Sherwin-Williams will pay $113 a share, the companies said Sunday in a statement. The price is about 35 percent higher than Valspar’s closing price of $83.83 on Friday, when its market value reached $6.63 billion. Valspar jumped 26 percent to $106 in pre-market trading.
John Morikis, chief executive officer of Sherwin-Williams, is forging the company’s biggest deal ever less than three months after succeeding longtime CEO Christopher Connor. Sherwin-Williams, which gets 84 percent of sales in the U.S., gains a company that generates almost half of its revenue abroad while also adding coatings for coils and packaging. Valspar will help Sherwin-Williams expand in the Asia Pacific region and Europe, Morikis said in an interview.
“This accelerates the strategy we have long had in place,” Morikis said by telephone Sunday. “Valspar is a company we have long admired.”
Morikis said the talks started after his Jan. 1 start as CEO, when “the stars aligned.”
Sherwin-Williams paint stores and brands such as Dutch Boy, Easy Living and MAB helped generate sales of $11.3 billion last year. The company will add $4.39 billion of Valspar revenue from brands such as Valspar Ultra and Duramax, 12 percent of which comes from China and 7 percent from Australia, according to data compiled by Bloomberg.
The deal “makes a ton of strategic sense,” said Dmitry Silversteyn, a Cleveland-based analyst at Longbow Research who has buy recommendations on both companies. It boosts Sherwin-Williams’s sales to U.S. do-it-yourself paint customers, international markets and industrial coatings markets, three areas where the company is under-exposed, he said in an email Sunday.
The combination also will catapult Cleveland-based Sherwin-Williams from the world’s third-largest paint company to first, surpassing industry leader PPG Industries Inc. and Akzo Nobel NV, Morikis said. Minneapolis-based Valspar is ranked No. 4.
Sherwin-Williams has gained 11 percent this year, closing at $288.69 on Friday.
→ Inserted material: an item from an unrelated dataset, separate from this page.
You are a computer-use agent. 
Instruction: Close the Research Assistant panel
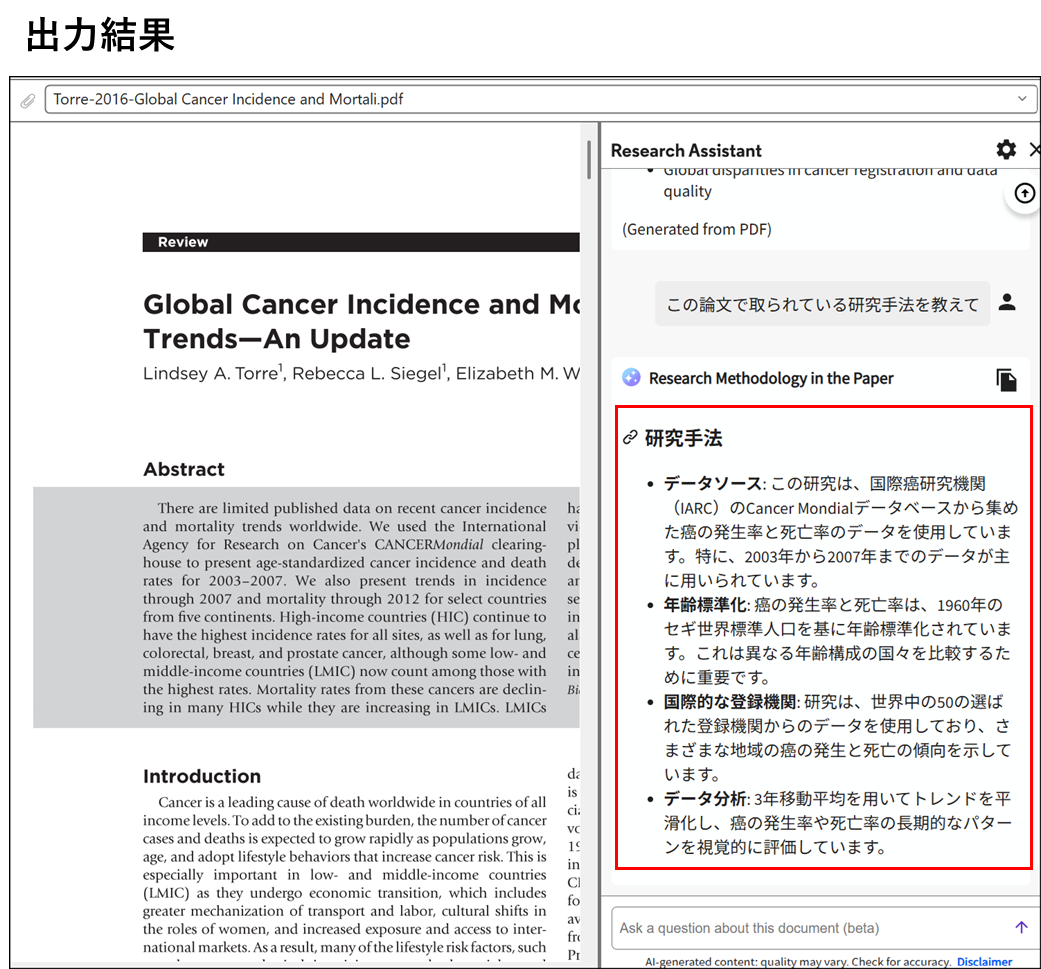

The shares have more than tripled in the past five years, while Valspar’s stock has more than doubled. Stock of Sherwin-Williams trading in Germany exchanged at $286 at 11:13 a.m. local time.
The two companies plan to hold a call for analysts and investors at 8:00 a.m. Eastern Time to discuss the transaction.
If antitrust regulators require divesting assets that generate more than $650 million in revenue, the transaction price would drop to $105 a share, and if more than $1.5 billion of divestitures are necessary for approval Sherwin-Williams has the right to terminate the deal.
Morikis said the company expects antitrust regulators will require minimal divestitures at most.
Sherwin-Williams abandoned a bid in 2014 to acquire Comex, Mexico’s largest paint company, after Mexican regulators blocked the sale.
Including $2 billion in Valspar debt that Sherwin-Williams will assume, the transaction is valued at $11.3 billion, Sean Hennessy, chief financial officer of the acquiring company, said by telephone. The equity purchase will be financed with $8.3 billion of new debt and $1 billion of cash, he said. The company said it has committed bridge financing from Citigroup Inc.
Sherwin-Williams said it expects to wring $280 million of annual savings from the combination within two years, eventually rising to $320 million. The deal should close by the end of the first quarter next year, the companies said. The combined company will have 58,000 employees.
Citigroup acted as lead financial adviser to Sherwin-Williams, which also received advice from JPMorgan Chase & Co. Jones Day and Weil, Gotshal & Manges LLP were legal advisers.
Goldman Sachs Group Inc. and Bank of America Corp. provided financial advice to Valspar, which had Wachtell, Lipton, Rosen & Katz as its legal adviser.